# PREWAR CWC Roadmaster Fenders...?...?...?



## 41OLDSTEED (Oct 28, 2012)

I Recently Picked up a Prewar 41 CWC Roadmaster Bent Tank Frame from Scrubbinrims...I was wondering which style fender braces these would have came with...?...I've seen alot of CWC Postwar Bikes with the curved braces...Did the Prewar Use these or Just a Straight brace type...


----------



## jpromo (Oct 28, 2012)

I know I've seen some late prewar bicycles (40-41ish) featuring the curved braces. I don't know which years for sure but they did have them on some bicycles.


----------



## slick (Oct 28, 2012)

This is my 1941 Roadmaster with Speedking badge and decal. It's all original down to the 41 dated morrow hub. Hope this helps?


----------



## tobytyler (Oct 28, 2012)

here is my 1941 /42 with curved braces roadmaster supream i have a 1941 dog leg crank; chainrain bearings and chain if you need one thanks toby tyler


----------



## fatbike (Oct 30, 2012)

Nice bike Slick!     Phil would know the fender question for sure.


----------



## Mole (Oct 31, 2012)

I'm sure others will chime in but to my knowledge cuerved braces were a pre-war only... almost an option...

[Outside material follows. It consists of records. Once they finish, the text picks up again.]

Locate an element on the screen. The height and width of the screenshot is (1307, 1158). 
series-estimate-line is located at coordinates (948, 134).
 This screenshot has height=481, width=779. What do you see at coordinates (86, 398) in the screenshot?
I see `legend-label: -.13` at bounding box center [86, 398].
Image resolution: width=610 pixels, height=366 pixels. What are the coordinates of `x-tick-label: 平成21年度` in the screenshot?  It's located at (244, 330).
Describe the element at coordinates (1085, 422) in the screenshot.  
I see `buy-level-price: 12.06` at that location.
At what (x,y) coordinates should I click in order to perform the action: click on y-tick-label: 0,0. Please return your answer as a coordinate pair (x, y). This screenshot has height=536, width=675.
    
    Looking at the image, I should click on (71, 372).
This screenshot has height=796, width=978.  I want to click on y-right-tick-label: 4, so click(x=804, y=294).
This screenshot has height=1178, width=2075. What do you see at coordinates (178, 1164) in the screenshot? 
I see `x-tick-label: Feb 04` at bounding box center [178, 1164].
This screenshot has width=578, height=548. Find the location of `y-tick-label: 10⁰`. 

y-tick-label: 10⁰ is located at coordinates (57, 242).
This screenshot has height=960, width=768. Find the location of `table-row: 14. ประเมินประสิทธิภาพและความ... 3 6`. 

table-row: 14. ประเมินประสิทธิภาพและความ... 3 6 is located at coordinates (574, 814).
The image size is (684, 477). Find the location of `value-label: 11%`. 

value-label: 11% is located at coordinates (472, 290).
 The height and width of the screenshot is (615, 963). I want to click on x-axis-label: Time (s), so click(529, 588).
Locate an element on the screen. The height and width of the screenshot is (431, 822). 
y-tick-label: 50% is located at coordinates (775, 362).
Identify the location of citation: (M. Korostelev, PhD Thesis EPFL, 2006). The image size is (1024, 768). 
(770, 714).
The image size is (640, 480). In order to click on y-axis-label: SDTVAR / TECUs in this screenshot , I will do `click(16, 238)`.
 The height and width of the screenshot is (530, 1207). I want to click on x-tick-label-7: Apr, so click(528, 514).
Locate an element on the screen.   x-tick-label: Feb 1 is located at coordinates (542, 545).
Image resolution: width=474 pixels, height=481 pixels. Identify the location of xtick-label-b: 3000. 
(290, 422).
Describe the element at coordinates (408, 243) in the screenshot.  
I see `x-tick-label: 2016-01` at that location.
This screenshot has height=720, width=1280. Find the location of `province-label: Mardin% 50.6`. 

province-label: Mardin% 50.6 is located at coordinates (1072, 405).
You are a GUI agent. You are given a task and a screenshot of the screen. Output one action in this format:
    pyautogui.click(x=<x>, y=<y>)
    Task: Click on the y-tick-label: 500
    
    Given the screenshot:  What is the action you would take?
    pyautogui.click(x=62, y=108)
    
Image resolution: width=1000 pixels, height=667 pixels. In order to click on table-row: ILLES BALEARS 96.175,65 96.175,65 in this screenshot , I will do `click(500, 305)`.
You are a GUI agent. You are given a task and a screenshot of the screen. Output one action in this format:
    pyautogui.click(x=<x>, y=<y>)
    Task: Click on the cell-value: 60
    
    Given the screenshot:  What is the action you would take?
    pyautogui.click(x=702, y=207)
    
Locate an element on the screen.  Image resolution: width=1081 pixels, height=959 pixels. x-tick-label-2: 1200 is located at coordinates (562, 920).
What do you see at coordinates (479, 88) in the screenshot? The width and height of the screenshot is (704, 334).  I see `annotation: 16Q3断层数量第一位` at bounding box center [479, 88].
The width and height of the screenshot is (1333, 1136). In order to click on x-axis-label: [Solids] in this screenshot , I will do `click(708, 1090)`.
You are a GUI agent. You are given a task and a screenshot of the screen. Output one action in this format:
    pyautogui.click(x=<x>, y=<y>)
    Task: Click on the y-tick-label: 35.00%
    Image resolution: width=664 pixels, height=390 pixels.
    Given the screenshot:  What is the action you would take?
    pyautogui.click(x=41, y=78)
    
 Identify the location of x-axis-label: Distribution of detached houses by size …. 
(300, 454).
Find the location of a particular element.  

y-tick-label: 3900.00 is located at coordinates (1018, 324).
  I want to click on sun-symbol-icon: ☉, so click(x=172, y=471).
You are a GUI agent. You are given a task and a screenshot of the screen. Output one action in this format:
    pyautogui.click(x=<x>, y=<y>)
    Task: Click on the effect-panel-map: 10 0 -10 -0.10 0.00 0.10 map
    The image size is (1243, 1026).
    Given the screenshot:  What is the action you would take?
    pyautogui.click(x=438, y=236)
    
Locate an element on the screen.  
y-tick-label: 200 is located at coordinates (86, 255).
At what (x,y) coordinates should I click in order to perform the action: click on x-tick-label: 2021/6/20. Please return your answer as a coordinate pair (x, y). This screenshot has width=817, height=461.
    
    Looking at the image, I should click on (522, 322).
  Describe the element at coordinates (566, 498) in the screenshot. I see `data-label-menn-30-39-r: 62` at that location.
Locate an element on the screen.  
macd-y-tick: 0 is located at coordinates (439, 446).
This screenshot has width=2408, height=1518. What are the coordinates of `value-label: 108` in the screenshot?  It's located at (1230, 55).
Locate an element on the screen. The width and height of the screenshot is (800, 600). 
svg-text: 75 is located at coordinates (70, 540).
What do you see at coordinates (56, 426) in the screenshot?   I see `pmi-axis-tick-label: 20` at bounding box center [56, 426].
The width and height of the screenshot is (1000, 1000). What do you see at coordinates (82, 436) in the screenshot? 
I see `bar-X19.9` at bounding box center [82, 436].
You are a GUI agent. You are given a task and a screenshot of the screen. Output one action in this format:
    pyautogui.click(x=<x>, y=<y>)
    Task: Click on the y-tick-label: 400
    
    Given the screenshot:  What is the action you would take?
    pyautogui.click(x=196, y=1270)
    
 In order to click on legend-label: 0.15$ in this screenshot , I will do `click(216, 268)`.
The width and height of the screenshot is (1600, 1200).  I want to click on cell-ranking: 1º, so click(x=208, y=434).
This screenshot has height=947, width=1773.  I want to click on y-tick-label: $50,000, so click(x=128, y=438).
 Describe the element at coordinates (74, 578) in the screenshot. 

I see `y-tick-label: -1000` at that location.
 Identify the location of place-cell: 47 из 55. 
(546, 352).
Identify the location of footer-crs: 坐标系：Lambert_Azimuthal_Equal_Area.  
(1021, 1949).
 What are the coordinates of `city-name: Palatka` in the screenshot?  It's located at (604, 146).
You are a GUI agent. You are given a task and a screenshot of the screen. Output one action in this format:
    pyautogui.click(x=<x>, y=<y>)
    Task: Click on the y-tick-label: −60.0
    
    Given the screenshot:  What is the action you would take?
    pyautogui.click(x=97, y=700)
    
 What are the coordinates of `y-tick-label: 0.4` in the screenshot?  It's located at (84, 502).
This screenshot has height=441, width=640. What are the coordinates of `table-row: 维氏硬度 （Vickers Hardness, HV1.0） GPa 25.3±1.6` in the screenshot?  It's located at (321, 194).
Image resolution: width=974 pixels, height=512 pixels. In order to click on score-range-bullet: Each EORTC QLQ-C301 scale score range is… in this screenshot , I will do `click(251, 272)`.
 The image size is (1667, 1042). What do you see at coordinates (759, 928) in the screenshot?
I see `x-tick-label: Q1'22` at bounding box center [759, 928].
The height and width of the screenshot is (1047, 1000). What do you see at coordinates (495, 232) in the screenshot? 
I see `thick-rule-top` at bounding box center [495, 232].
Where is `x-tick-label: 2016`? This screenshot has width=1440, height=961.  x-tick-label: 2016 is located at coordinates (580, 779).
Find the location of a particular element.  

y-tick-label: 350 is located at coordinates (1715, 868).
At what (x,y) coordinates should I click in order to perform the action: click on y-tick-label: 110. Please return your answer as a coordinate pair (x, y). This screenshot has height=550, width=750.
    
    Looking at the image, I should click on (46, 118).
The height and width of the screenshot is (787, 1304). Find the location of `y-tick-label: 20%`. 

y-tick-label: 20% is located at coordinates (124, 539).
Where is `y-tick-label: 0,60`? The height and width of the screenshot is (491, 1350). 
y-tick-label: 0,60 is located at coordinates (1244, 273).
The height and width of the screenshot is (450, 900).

Some bikes I've seen have had straight and some had curved braces. I seems like they weren't all that particular about it and just used what felt right that day. Then again, it may have been a "distributor only" thing where some companies may not have wanted to pay the extra dollar/ bike that the curved braces cost.

My 1938/39


----------